2.23.2015

Letter(2), January 8, 1976

Hi Carla,

Thanks much for the letter, it’s nice to get one from someone new – fresh handwriting to look at and all that! Seriously, I’d just as soon you didn’t write me too often since I got so God awful many letters for Christmas that it’ll take me a month to answer then all!

The first thing that comes to mind to say to ya, is how much you have changed in the year & a half since I last saw ya, but that sounds like what Aunt Mabel & Aunt Mildred used to say about me so I can’t say that!
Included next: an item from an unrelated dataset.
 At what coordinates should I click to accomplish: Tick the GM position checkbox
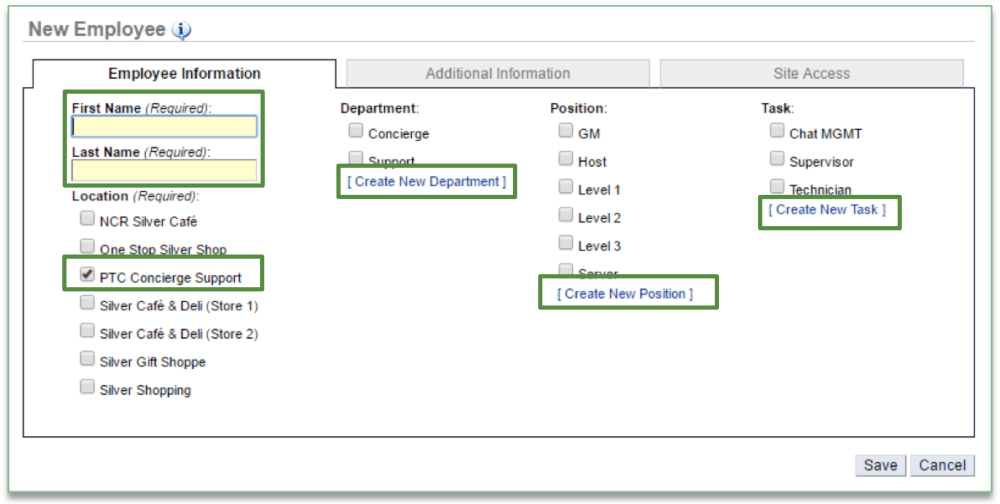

Seriously, it’s easy to see you’ve stopped being a "tierna" {child} and started becoming a "señorita" {young woman}, which is all for the better ‘cause little kids never have any real fun anyway!
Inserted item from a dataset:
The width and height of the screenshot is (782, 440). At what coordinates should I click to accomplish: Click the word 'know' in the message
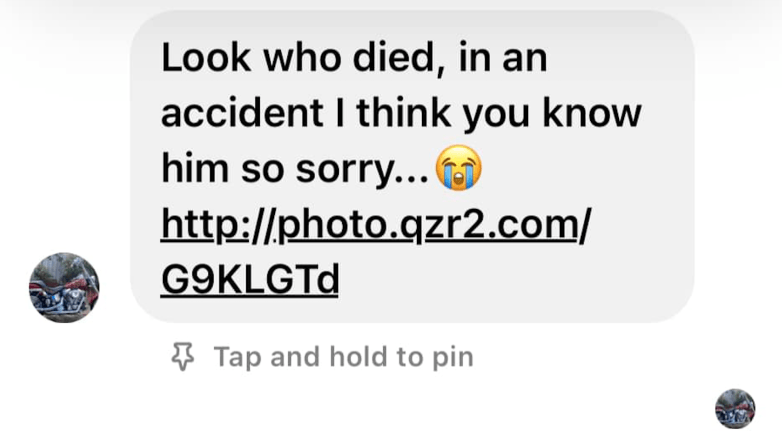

Your comments about the Bicentennial are very reassuring. At times I’ve thought I would really be missing something, being out of the States during "our two hundredth birthday", but Yankee Doodle Crunch I can do without! All I’m really going to miss is a chance to maybe sneak up to Canada for part of the Olympics next summer. That is a shame.

I just got back from a great trip to Costa Rica the 6th. It was so beautiful there! The rainy season had just ended, so there was no rain, but flowers were out and everything was green like springtime. The weather was cool and breezy like early June or late May in Wisconsin. I ate more tamales there than in my whole previous life! They make tamales for Christmas like we make cookies, seafoam or fruitcake. People dance and visit more over Christmas there, and don’t go so overboard with gifts like we consumer-glutton Americans. (Partly because of the generally more humble financial situation of the people.) I’ve never been treated so hospitably as folks there treated me, and I told the Castillo Murillo family, truthfully, that it was one of the best Christmas seasons I had ever spent.
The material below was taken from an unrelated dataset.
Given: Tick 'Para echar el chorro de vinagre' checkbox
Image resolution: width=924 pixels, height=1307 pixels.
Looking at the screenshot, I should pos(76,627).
By the way, (since I told Jan, I have to tell ya’ll too) I fell in love with a "tica" (slang for Costarican woman) during my visit to Costa Rica and if my balloon don’t go and bust you may hear a good deal more about her. As you know, I’m one of the last persons on earth who should ever have been expected to fall in love (much less have the audacity to say so), but unless the whole thing ends as quick as it started – I could be in big trouble. Lord knows I’m too young to speak about unmentionables like marriage. <I got some pictures of her (her name’s Sofia) on the next roll of film I’m sending home – along with 3 of her 6 sisters, Jaime Olson (a Wisconsin boy!) and his fiancé, and my Costarican family from training.>

Whew! This turned out to be a long letter, and I only wanted to acknowledge yours and tell ya to write again sometime, sorry.